— Required tasks —
A. In the forum thread about Apple's move to ARM, which Linux distribution was shown running under Parallels in the State of the Union demo?
B. Quote the passage of the forum thread about Apple's move to ARM that starts at the words "(Presumably, running docker" and stops after "the idea across?".
=== Given text ===
Intel can't (maybe). AMD can. In fact right now, AMD doesn't even have to keep up, because it's substantially out in front.


AMD has worse thermals than intel does which is likely the reason Apple is switching in the first place


What % of your devs are running Windows vs Linux on those?


People weren't running PowerPC VMs (besides Classic which was dropped in 10.5) so they didn't notice the loss of that functionality. Many people are running x86 VMs today which won't work on ARM.


>However, Rosetta doesn’t translate the following executables: Virtual Machine apps that virtualize x86_64 computer platforms

How will this impact docker? Does this mean you can't run x86 docker containers on new Apple laptops?


Docker on ARM will work, Docker for x86 will not. The State of the Union showed a demo of Hypervisor.framework with Parallels, and they made it clear that Debian AArch64 was running (uname -a). Since Docker runs inside a VM on the Mac, it'll have to be an ARM VM with ARM containers.

(Presumably, running docker build with your Dockerfile will make it work just fine, unless you need x86 specific libraries).


Could you run the linux docker machine on aarch64 and just the docker container/process on JIT-x86? The majority of syscalls doesn't care about architecture, do they? And the OS should theoretically be agnostic to the machine code the application is written in. Probably requires some cooperation on part of the linux docker host. Did I get the idea across?

You would go to hell for implementing that either way


You should be able to, since everything Docker runs inside of a Linux VM. You don't get to use Rosetta though (since it's a macOS thing), and the performance may be poor.
=== Given records ===
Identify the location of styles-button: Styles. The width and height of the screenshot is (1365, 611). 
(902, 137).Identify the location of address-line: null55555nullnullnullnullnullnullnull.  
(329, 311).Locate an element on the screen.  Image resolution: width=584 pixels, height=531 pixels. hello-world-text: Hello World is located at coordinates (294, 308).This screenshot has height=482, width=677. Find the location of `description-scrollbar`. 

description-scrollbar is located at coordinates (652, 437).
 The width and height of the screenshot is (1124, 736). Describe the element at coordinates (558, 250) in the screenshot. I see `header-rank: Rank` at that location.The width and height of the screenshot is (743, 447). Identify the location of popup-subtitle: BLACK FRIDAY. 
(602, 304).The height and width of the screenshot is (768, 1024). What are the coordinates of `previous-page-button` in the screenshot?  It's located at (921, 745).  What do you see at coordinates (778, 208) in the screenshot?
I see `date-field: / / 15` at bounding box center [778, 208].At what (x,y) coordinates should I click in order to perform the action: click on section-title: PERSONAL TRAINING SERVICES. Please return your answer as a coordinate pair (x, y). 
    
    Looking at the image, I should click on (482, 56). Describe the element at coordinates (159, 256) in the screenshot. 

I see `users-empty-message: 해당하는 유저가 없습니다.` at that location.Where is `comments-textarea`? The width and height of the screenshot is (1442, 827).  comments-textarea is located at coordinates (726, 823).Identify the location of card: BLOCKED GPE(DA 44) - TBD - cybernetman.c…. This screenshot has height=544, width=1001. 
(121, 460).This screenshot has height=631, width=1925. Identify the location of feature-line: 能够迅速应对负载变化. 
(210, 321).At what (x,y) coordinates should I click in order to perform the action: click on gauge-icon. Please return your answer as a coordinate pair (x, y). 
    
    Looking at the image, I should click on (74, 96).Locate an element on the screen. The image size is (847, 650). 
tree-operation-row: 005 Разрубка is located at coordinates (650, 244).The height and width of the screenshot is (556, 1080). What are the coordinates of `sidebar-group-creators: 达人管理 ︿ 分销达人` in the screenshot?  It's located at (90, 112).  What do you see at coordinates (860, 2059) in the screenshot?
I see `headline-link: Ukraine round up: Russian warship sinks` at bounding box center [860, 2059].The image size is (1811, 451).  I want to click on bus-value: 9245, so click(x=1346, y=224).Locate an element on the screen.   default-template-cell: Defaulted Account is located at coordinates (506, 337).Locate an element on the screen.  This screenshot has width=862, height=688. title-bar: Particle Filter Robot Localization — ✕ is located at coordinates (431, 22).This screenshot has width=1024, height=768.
===
— Answers given —
A. Debian AArch64.

B.
(Presumably, running docker build with your Dockerfile will make it work just fine, unless you need x86 specific libraries).


Could you run the linux docker machine on aarch64 and just the docker container/process on JIT-x86? The majority of syscalls doesn't care about architecture, do they? And the OS should theoretically be agnostic to the machine code the application is written in. Probably requires some cooperation on part of the linux docker host. Did I get the idea across?